Yet more factoring statistics have landed across my desk, this time with the client numbers and turnovers split down by individual factoring companies and interesting reading they make too.

I have only looked at pure factoring figures as I believe that the stats including invoice discounting are heavily skewed by the small number of extremely large companies that have been included.

In terms of client numbers the factoring subsidiaries of the big four banks have 66% of the total clients but Bibby Financial Services with just over 20% market share in terms of client numbers is way ahead of any other independent leaving the remaining couple of dozen other independents scrapping over a 14% share.

Factoring and invoice discounting review of 2011

I guess that it’s been pretty much the sort of year that we all expected, with the factoring industry as a whole pedalling hard just to stand still.

According to the ABFA statistics the total number of companies using factoring and invoice discounting at the end of September was 41,572 which was a net increase of 61 since 1st January.

Interestingly the factoring industry took on 8,000 new clients in the period but lost a similar amount. It’s normal that quite a few of the new factoring clients are phoenix’s of existing clients but my understanding is that less and less companies have risen from the ashes this year.

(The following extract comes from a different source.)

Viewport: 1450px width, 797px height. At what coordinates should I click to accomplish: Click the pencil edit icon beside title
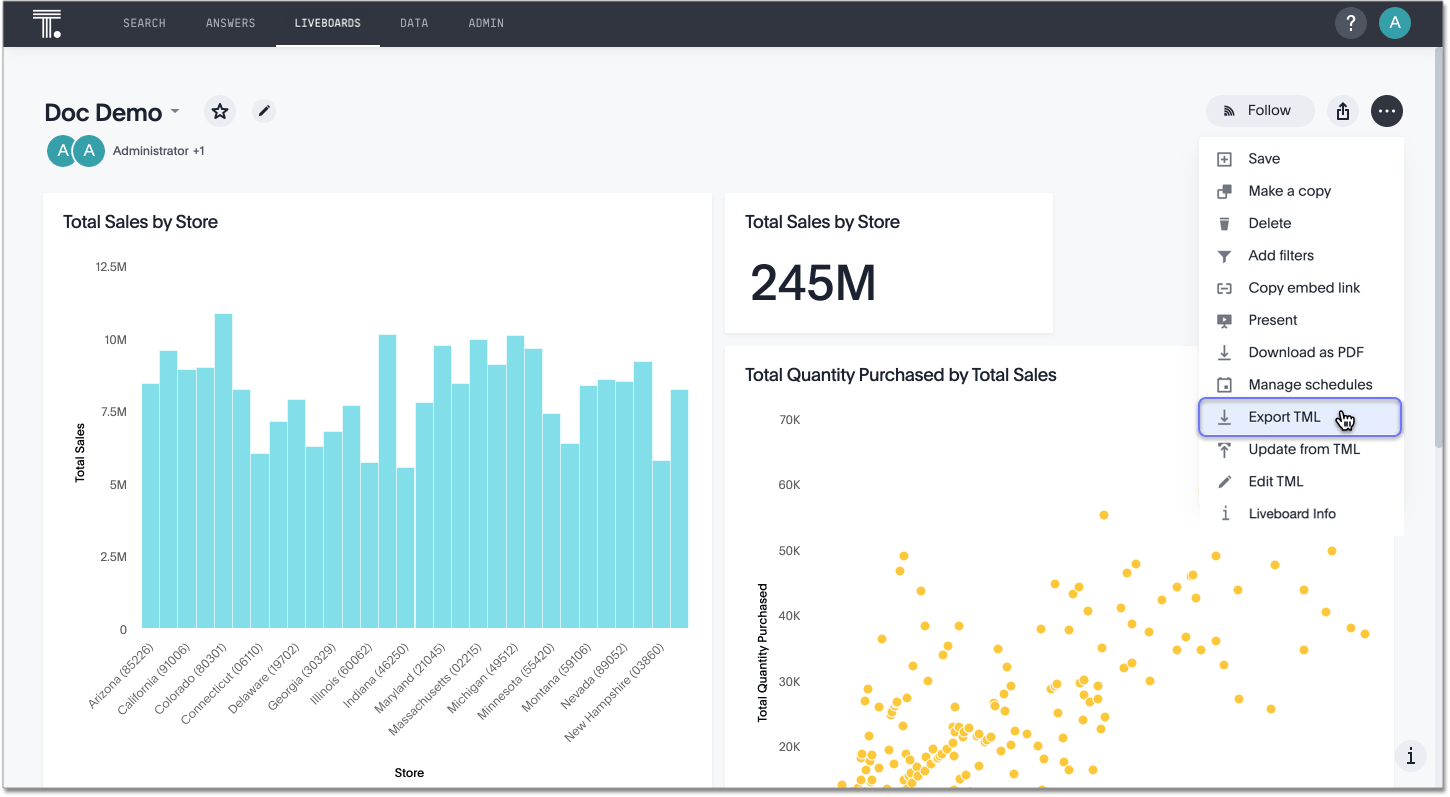[x=264, y=111]
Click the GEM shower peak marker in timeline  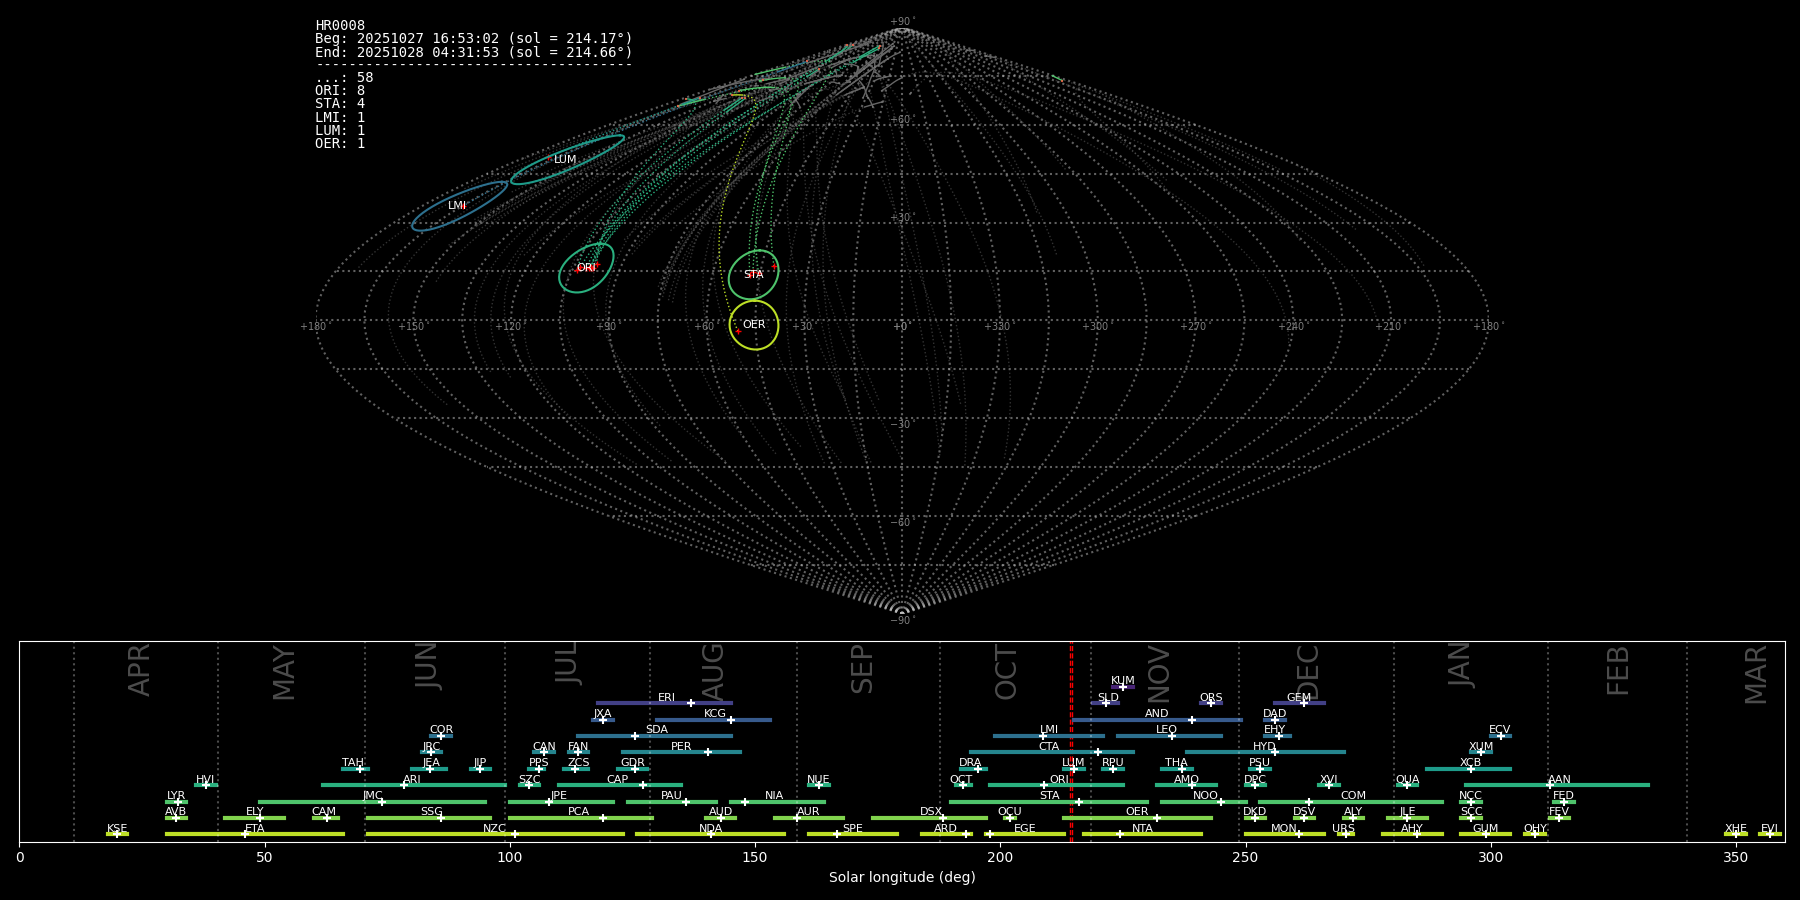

Stats for the final quarter of the year won’t be out for a few months yet but chatting to other brokers as well as factoring companies it seems that the final quarter has been even more of a struggle with enquiries down and companies taking longer and longer to decide what they want to do anyway.

Over at Factoring Solutions we aren’t bucking the trend with our enquiry levels down on last year but oddly enough we have had quite a good year as the quality of enquiry has been higher and we are getting a higher proportion of deals away even if the lead time is getting longer and longer. In November two different factoring companies both paid away decent deals that first arrived on the scene 18 months ago before prevaricating like mad for a year and a half and finally signing on the dotted line when we had all but given up on them.

I am frequently asked why I haven’t blogged as much this year and the honest answer is that there has been very little to blog about. No factoring companies have gone bust, no new ones have started up and there isn’t much tittle tattle to write about. I notice that a few of my broking competitors have now started to blog but with the best will in the world their efforts seem to be designed to try and boost Google rankings rather than to be read by human beings as the articles seem to be the same “what is factoring” article rehashed every month whereas this blog is actually designed to be read by factoring people and I won’t post just for the sake of it.

There are one of two stories that I have deliberately not run with as most industry insiders already know about them whilst I can’t see it being in the public interest to bring them to a wider audience and to those readers who email me complaining that I haven’t published their responses I would remind you that this is a personal blog and not a forum.

There is just the one rumour lingering that has been around for the best part of the year concerning the supposed take-over of one particular factoring company and I have been told in the strictest of confidence from several sources that the buyer is – a different company each time 🙂

Interesting factoring statistics from the ABFA

The Asset Based Finance Association (ABFA) has recently released statistics relating to the factoring and invoice discounting market for the first quarter of 2011 which show some growth in the overall marketplace but it’s the accompanying press release that I find most interesting.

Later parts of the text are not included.